Geography and Its Branches
In the beginning, geography is largely associated with the names of places and cartography. Because of this, it is easy to think that a geographer’s main concern is about drawing maps. In actuality, it is rather more complicated than that. A geographer may have been trained in both cartology and toponymy. Their primary study, however, concerns with the matter of space and temporal database distribution of features, processes, and phenomena as well as the relationships between human and nature. Geography is interdisciplinary because space and place is directly connected with a string of other topics and subjects such as animals and plants, climate, health, and economics. As a field of science, geography has traditionally been categorized into two large subgroups: physical geography and human geography.
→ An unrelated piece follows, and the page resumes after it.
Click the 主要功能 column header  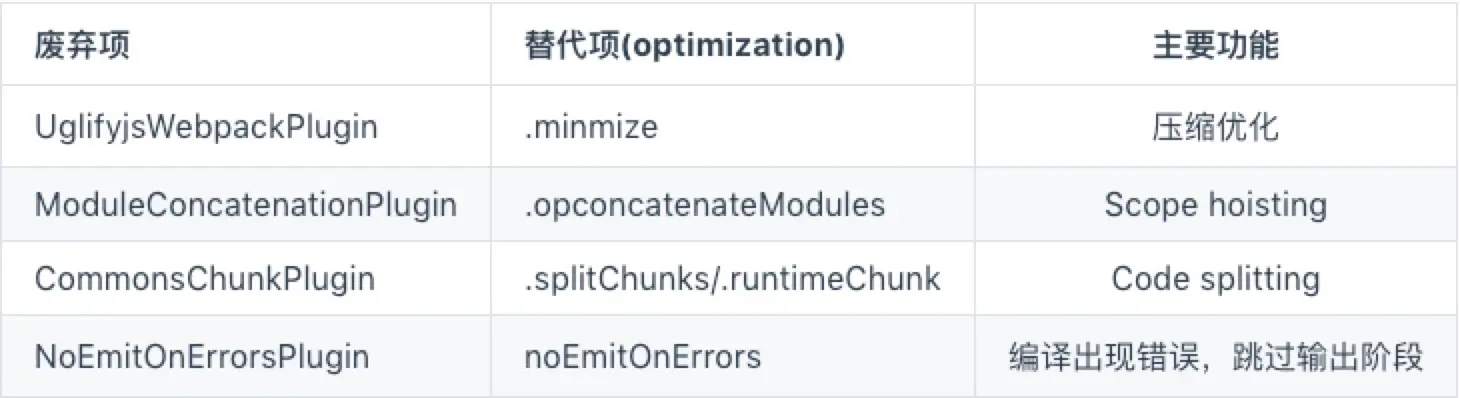pyautogui.click(x=1215, y=47)
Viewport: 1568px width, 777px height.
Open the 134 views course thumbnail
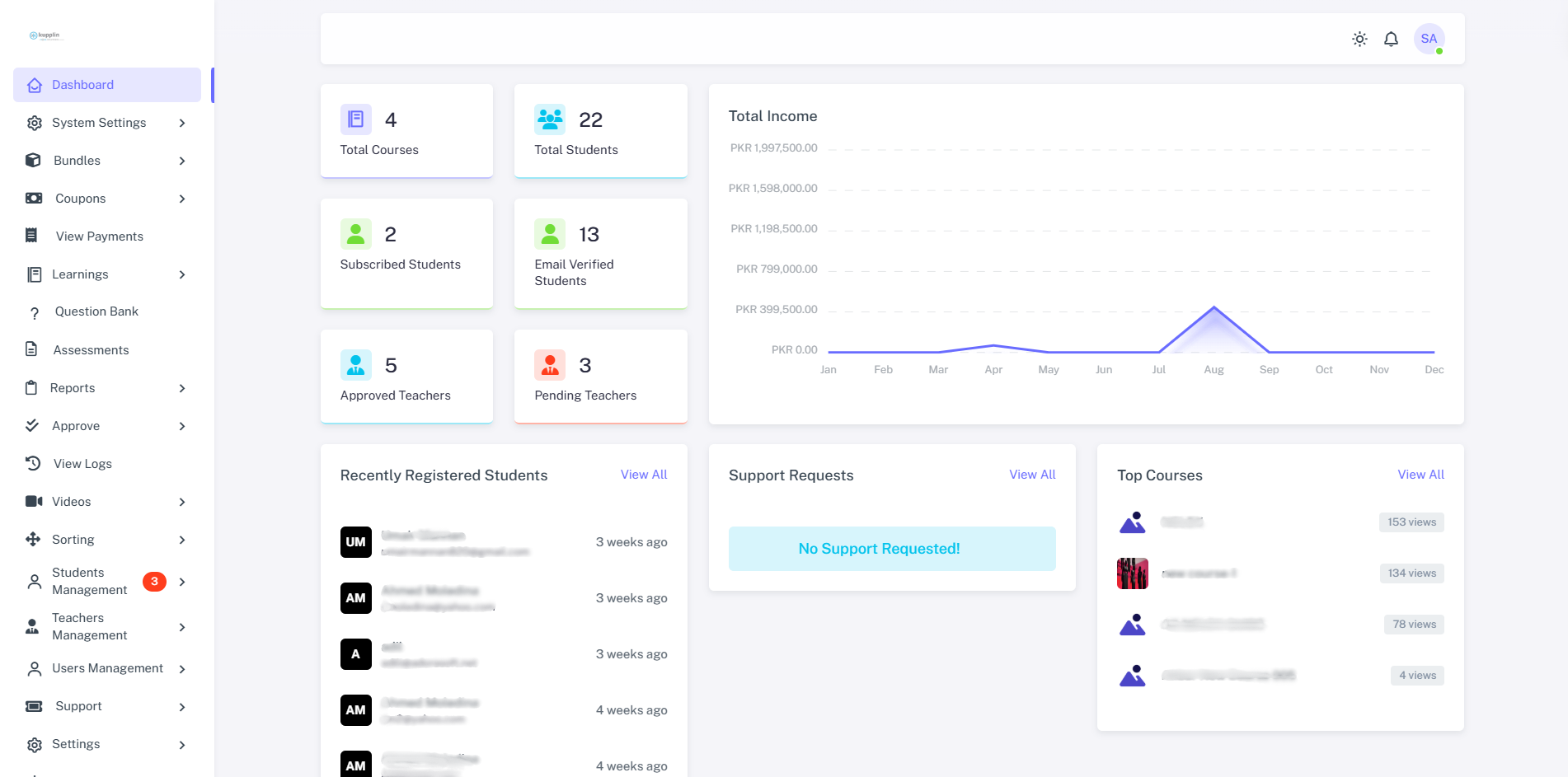point(1132,573)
Physical geography deals with the study of natural environment and the way landforms, water, soil, climate, and organisms interact with each other. Human geography examines the way humans influence, manage, view, and create or build space and environment.
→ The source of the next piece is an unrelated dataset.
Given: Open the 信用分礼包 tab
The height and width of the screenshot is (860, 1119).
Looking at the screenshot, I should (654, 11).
A third subgroup would then manifest as a result of the difference between the two previous categories: the environmental geography. In environmental geography, both physical and human geographies merge, with the interactions between humans and environment as its main focus of study.
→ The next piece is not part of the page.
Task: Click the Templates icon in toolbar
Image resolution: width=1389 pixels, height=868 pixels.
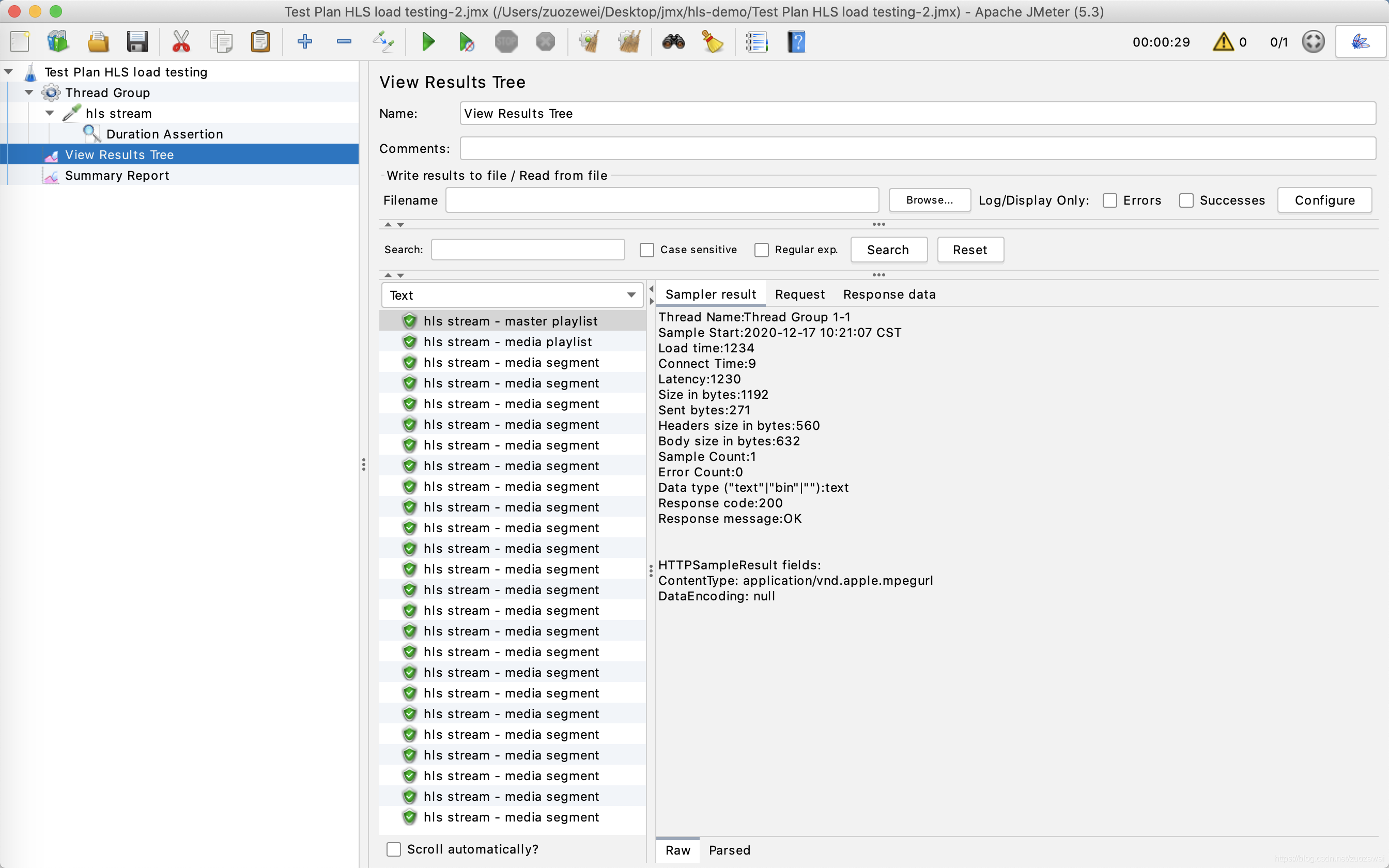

Geography is a broad term of field of study. Besides the two aforementioned main divisions, geography has branches and sub-branches with their own focused subjects.
1. Physical geography
Physical geography is geography in its Earth science form. It examines problems found in biosphere (flora and fauna patterns of global scope), pedosphere, atmosphere, hydrosphere, and lithosphere. Areas of studies under this category include: biogeography, climatology and meteorology, coastal geography, environmental management, geodesy, geomorphology, glaciology, hydrology and hydrography, landscape ecology, oceanography, pedology, palaeogeography, as well as quaternary science.
2. Human geography
Human geography examines processes and patterns that shape human society. It is related to many aspects including economics, social, cultural, political, and human. Disciplines under this category include: cultural geography, health geography, historical and time geography, political geography and geopolitics, population geography and demography, religion geography, social geography, transportation geography, tourism geography, as well as urban geography.
Approaches toward human geography are presented in various methods including:
a. Behavioral geography
b. Feminist geography
c. Culture theory
d. Geosophy
3. Integrated geography
Areas it commands include: political ecology, sustainability, environmental management, and emergency management.
4. Geomatics
Geomatics is an application of computers to cartography and topography.